A well-kept secret no longer

"The tide has turned for state boarding schools," says Melvyn Roffe, headmaster of Old Swinford Hospital, who in September 2007 becomes principal of Britain’s largest state boarding school, Wymondham College, Norfolk.

At the end of my first term as head of Old Swinford Hospital, I attended a Christmas drinks party at the offices of one of our business partners. As the evening wore on I fell into conversation with a lady who, after some minutes detailing the precise role she had in one of the larger firms of Birmingham solicitors, asked me what I did for a living.

I told her that I was the head of a state boarding school. She looked surprised and after a moment’s hesitation said “Well, I hope you make them wear helmets and knee pads.” Before I could compute the meaning of what she had said she had gravitated away towards a table of canapés. On the way home, however, I resolved never again to be mistaken as the head of a skateboarding school.

Ignorance of or confusion about the role of the state boarding schools remain widespread even if it is not usually as extreme as that of my fellow partygoer.

Much good work has been done in promoting the state boarding sector over the last few years, not least by the Boarding Schools’ Association and State Boarding Schools’ Association. But for too many the words “boarding school” remain synonymous with the words “independent school”.

It was not always the case. When the Boarding Schools Association was established in the 1960s, the majority of its members were state boarding schools and a large number of local education authorities maintained at least one boarding school.

But as the tide turned against boarding in general, it ran particularly swiftly against the state boarding schools.

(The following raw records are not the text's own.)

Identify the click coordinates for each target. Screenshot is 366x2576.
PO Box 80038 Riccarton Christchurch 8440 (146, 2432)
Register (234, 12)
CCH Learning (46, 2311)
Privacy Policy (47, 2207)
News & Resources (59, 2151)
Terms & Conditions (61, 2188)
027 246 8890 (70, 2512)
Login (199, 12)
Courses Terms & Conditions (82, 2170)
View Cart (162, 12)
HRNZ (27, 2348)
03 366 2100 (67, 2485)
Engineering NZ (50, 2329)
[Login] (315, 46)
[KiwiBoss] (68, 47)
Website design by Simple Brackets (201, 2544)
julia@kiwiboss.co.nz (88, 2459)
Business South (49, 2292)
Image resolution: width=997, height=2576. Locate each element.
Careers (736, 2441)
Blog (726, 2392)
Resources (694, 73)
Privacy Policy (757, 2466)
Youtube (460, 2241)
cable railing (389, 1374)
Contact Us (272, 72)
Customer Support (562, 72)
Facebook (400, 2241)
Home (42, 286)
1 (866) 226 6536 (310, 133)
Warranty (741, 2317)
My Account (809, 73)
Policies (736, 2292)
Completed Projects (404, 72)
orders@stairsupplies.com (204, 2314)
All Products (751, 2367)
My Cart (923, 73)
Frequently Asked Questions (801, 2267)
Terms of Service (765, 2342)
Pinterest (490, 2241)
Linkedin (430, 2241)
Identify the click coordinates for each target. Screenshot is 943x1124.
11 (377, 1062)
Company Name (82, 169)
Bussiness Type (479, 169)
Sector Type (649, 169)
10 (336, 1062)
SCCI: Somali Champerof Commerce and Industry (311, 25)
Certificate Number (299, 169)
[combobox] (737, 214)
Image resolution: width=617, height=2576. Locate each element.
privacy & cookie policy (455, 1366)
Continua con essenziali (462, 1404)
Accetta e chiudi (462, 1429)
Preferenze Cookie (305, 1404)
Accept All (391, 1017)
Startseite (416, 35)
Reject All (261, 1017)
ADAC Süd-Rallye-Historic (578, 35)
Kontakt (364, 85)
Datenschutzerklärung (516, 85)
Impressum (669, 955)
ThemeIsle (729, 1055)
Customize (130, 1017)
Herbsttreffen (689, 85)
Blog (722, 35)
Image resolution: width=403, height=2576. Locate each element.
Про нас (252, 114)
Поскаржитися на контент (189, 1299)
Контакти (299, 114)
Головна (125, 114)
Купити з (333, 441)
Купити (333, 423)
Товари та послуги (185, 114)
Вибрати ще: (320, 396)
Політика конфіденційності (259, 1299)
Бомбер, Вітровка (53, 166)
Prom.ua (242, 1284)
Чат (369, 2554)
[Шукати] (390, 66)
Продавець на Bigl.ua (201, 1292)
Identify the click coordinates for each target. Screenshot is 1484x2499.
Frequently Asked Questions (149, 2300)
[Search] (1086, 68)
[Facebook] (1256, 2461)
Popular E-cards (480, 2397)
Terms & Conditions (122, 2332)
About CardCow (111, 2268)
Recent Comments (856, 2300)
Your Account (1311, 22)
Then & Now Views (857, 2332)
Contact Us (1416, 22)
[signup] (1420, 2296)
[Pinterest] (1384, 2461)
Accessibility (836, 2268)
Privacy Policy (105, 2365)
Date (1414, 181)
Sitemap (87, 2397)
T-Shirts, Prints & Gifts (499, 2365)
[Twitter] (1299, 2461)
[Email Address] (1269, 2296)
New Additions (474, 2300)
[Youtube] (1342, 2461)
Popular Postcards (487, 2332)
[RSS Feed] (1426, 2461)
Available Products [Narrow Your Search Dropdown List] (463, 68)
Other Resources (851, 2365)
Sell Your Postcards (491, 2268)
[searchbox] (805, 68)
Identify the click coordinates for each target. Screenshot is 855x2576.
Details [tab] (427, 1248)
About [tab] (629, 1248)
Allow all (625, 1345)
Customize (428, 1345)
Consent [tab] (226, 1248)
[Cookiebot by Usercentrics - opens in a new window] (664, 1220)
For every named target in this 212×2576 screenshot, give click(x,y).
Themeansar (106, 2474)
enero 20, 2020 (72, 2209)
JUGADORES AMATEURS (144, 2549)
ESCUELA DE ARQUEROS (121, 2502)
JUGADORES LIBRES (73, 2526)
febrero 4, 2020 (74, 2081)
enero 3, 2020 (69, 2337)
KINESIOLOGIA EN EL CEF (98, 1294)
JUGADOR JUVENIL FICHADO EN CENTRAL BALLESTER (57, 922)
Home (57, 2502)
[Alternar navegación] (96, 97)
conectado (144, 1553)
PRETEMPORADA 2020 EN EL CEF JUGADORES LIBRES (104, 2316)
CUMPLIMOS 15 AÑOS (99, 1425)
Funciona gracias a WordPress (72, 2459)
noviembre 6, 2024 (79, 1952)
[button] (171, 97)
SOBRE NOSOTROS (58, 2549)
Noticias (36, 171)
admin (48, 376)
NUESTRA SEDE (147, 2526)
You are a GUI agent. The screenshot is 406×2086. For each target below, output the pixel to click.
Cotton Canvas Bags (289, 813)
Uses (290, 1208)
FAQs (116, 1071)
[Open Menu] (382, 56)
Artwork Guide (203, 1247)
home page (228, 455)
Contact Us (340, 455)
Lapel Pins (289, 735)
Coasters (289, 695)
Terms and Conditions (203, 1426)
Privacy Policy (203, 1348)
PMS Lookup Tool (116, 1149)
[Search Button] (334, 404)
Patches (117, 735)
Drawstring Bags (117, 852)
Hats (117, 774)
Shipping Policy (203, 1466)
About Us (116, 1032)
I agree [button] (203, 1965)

A powerful combination of factors: cuts in public sector finance, the reduction of the armed forces, the ideological antipathy of the political left, fear of child abuse, the wider availability of private transport, to name but some, led to the inexorable decline of the sector to a point today where only just over 30 of the 3000 maintained secondary schools in England have boarders.

So are the remaining state boarding schools merely flotsam abandoned by an ebbing tide? Not so.

That tide has turned. The melancholy, long, withdrawing roar has been replaced by a more optimistic sound: the sound of a group of highly successful schools articulating their unique contribution to the education of the country’s children.
And just as boarding schools in general have modernised both their practice and their profile, so the state boarding sector is finding new relevance and new success. Demand for boarding places at our schools is buoyant to the extent that schools often have many times more applicants than places available. Many busy families have come to realise that a place as a weekly boarder at a state boarding school is an affordable way to meet a child’s educational, social and extracurricular needs. Other parents who had assumed that full boarding was way beyond their family’s budget have discovered that state boarding schools can offer much of what the independent sector can offer but at a fraction of the cost.

And now, along with colleagues in the independent sector, many state boarding schools are enthusiastic participants in the long awaited DfES Boarding Pathfinder which seeks to extend the invaluable work of the charitable trusts in providing boarding education for vulnerable children who would benefit from it.

But popularity brings its own problems. Until recently, it was impossible for state schools to increase boarding capacity to meet demand as they had virtually no access to capital funds. Unable to generate large surpluses from fee income or borrow money from the market, our only option was to seek grant aid from the local authorities. It’s hardly surprising that none was willing to prioritise boarding places for the children of parents who, frequently, are not even local council tax payers. The result was an impasse that was broken only by the personal intervention of David Miliband who, as Minister of State for Schools (at that time), ensured that a dedicated capital fund for the state boarding sector in England was established in the current public sector funding round. Two years later, five state boarding schools have benefited from a total of £25 million of capital funding which, when all projects are completed, will have created an additional 250 boarding places in state schools.

That increase is still small in the greater scheme of things, and the reality is that the vast majority of boarding places in the UK will always be provided by the independent sector, which can use its autonomy to meet market demands more swiftly than the state sector. However, the state boarding sector has moved from decline through stability and now on to growth in just a few years. And for parents who prefer to use a state boarding school – or who need to do so – and of course for their children, that can only be good news.

If my social contacts are anything to go by, the general public has even started to notice us. Earlier this year, I was chatting over pre-dinner drinks to a stranger who, not knowing my background and having exhausted the conversational possibilities of the situation in Iraq and the deficiencies of the rail service to Victoria, launched into a new subject.

“Do you know,” he said, “that there are well over thirty state boarding schools in this country? They’re all very good - and ever so cheap.”

Fortunately for us both, perhaps, at that moment we were called into dinner.